In genere, i coronavirus possono provocare malattie da raffreddamento di varia intensità. Anche gli animali possono contrarre diversi coronavirus e ammalarsi. Il virus può essere trasmesso tra le persone attraverso goccioline/aerosol, soprattutto quando una persona infetta tossisce o starnutisce.
La malattia COVID-19 può manifestarsi tra 2 e 14 giorni dopo l’esposizione al coronavirus. Una persona può essere contagiosa già due giorni prima della comparsa dei sintomi. Questi possono variare per intensità e includere: tosse, febbre, spossatezza, mal di testa, dolori muscolari, raffreddore e mal di gola. In alcuni casi si può anche perdere l’olfatto e/o il senso del gusto.
Il decorso della malattia COVID-19 è molto variabile da persona a persona. Nella maggior parte dei casi, i sintomi sono lievi o moderati e la guarigione avviene nel giro di pochi giorni.

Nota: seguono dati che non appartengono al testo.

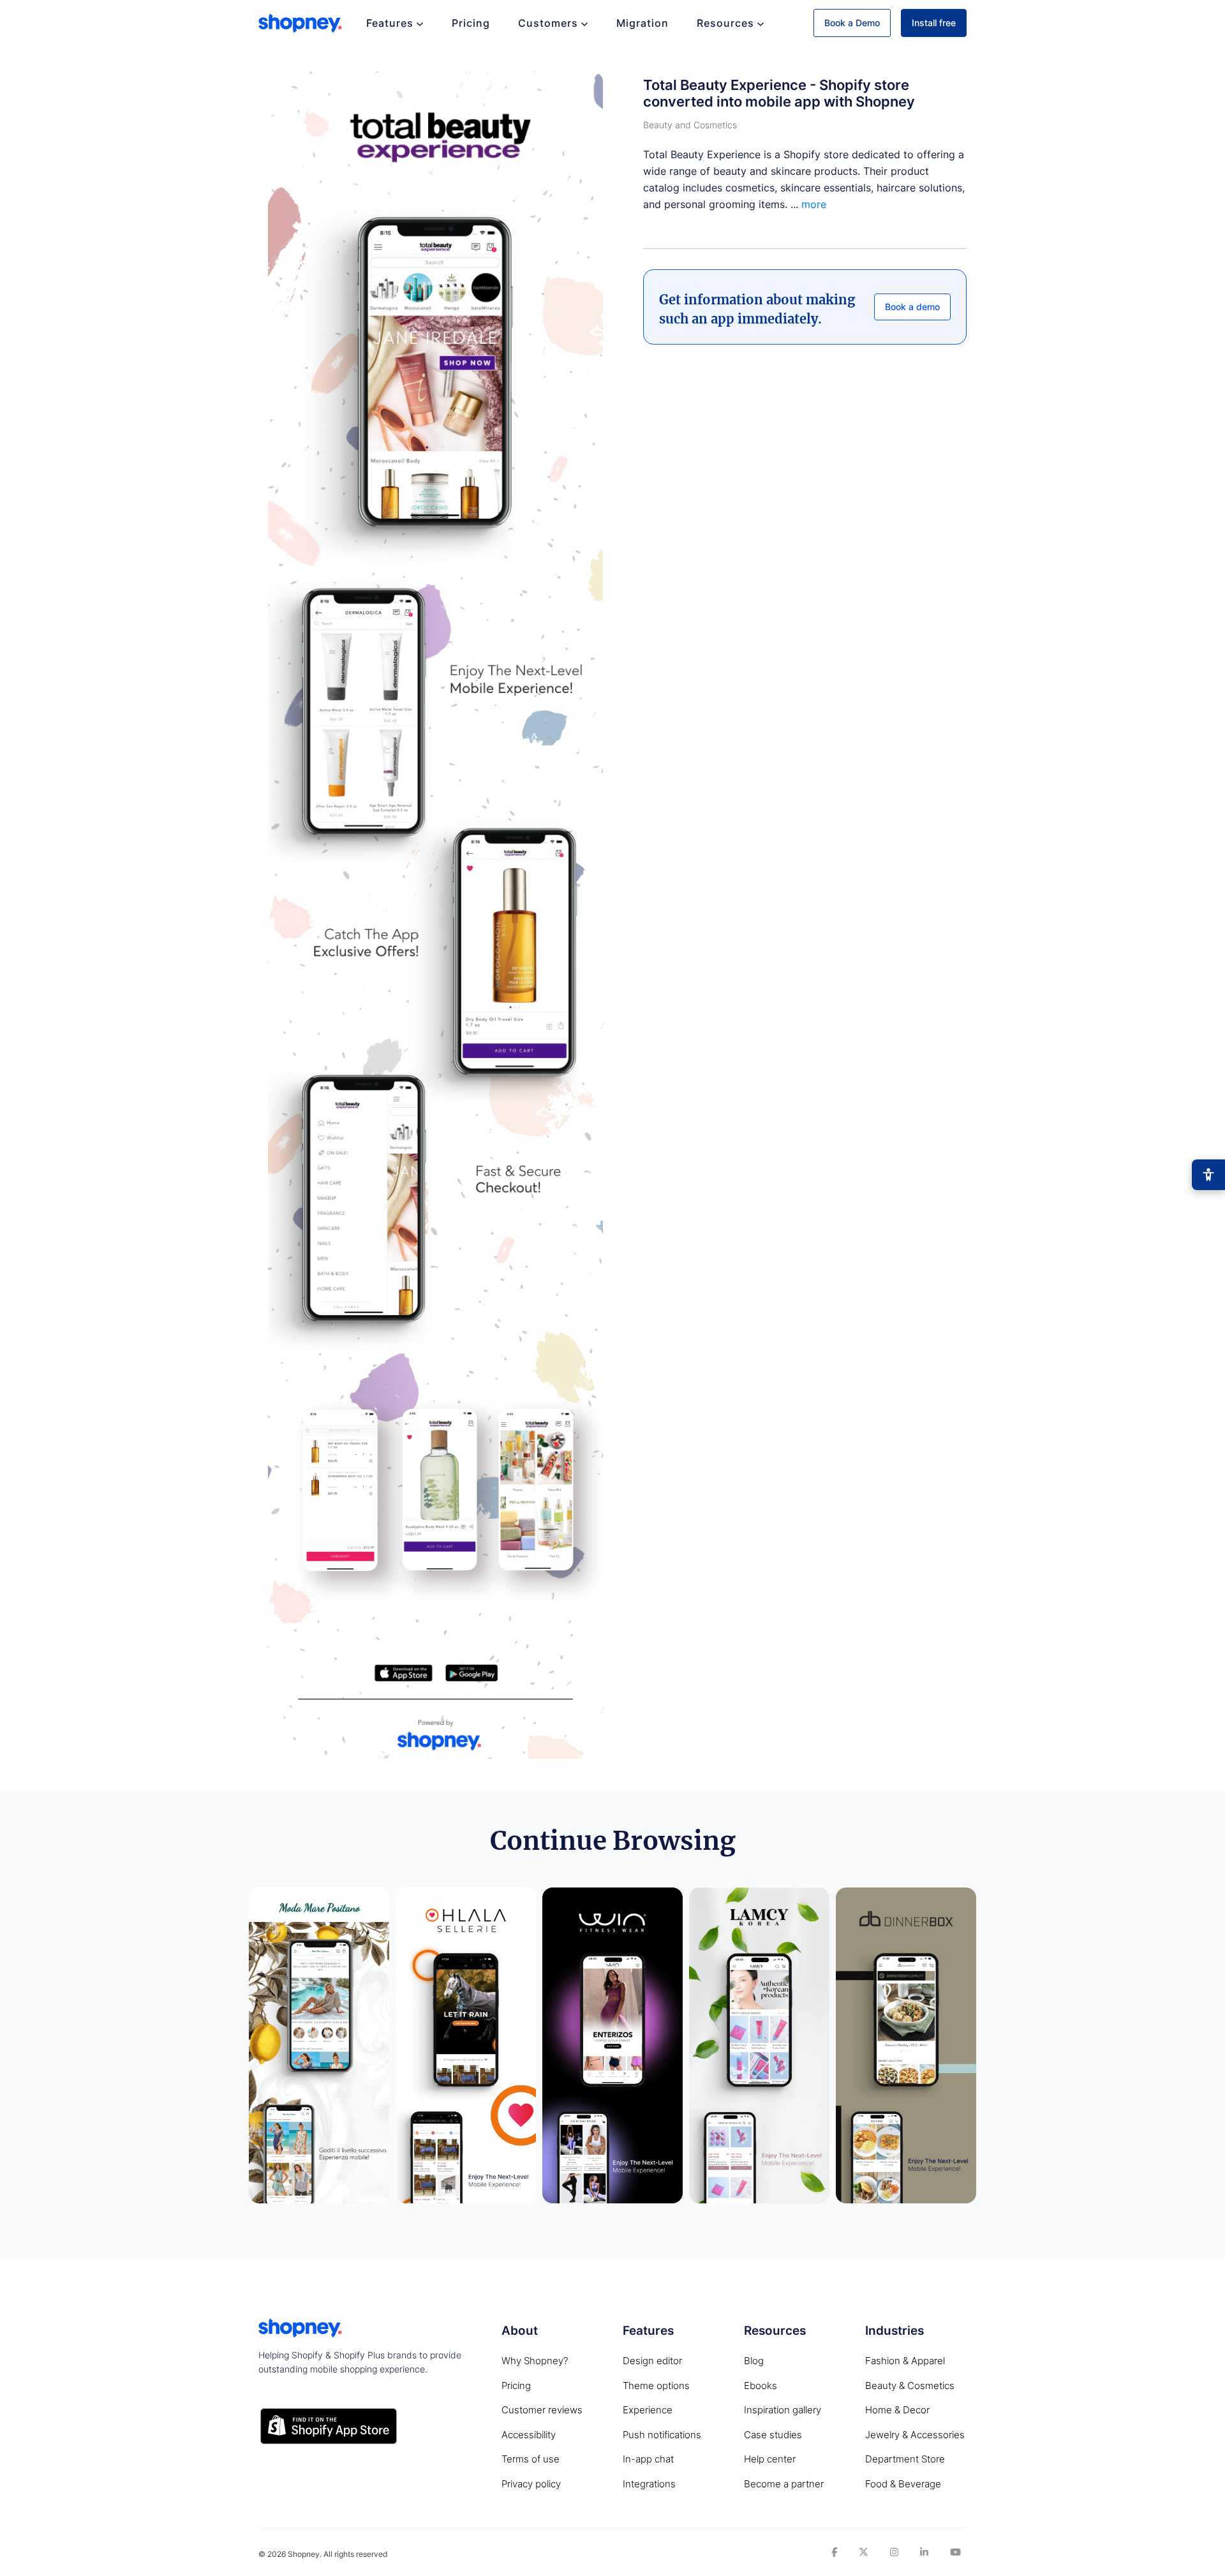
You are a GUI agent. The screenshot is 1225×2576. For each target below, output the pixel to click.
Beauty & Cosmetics (909, 2385)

Tuttavia, in persone vulneralbili, l’infezione può evolvere in forme più severe, richiedendo il ricovero in ospedale.
Alcune categorie di persone sono particolarmente a rischio di sviluppare un decorso grave della malattia:
- le persone a partire dai 65 anni
- le persone a partire dai 16 anni con determinate malattie preesistenti
- le persone a partire dai 16 anni con trisomia 21.
La vaccinazione anti-COVID-19 (vaccino a mRNA) è raccomandata in autunno/inverno alle persone ad alto rischio (vedi le categorie sopra) e alle donne in gravidanza poichè può proteggere da un’eventuale forma grave della malattia senza tuttavia avere un impatto rilevante sulla trasmissione del virus.
Oltre alla vaccinazione, ulteriori misure come le mascherine e l'igiene delle mani possono ridurre il rischio di contagio o di trasmissione.